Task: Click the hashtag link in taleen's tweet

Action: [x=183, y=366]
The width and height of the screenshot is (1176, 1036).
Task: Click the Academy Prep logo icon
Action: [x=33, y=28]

------------------------------

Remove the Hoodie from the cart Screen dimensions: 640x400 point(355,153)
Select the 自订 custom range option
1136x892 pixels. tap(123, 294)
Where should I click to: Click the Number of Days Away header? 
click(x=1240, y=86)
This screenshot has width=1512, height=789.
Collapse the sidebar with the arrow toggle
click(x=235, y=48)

------------------------------

Substitute "side panel" for "sidebar" in the lines from the one with "Remove the Hoodie" up to and including the one with "click(x=235, y=48)", and give those lines again with nothing else changed.

RESULT FOR THIS EXERCISE -
Remove the Hoodie from the cart Screen dimensions: 640x400 point(355,153)
Select the 自订 custom range option
1136x892 pixels. tap(123, 294)
Where should I click to: Click the Number of Days Away header? 
click(x=1240, y=86)
This screenshot has width=1512, height=789.
Collapse the side panel with the arrow toggle
click(x=235, y=48)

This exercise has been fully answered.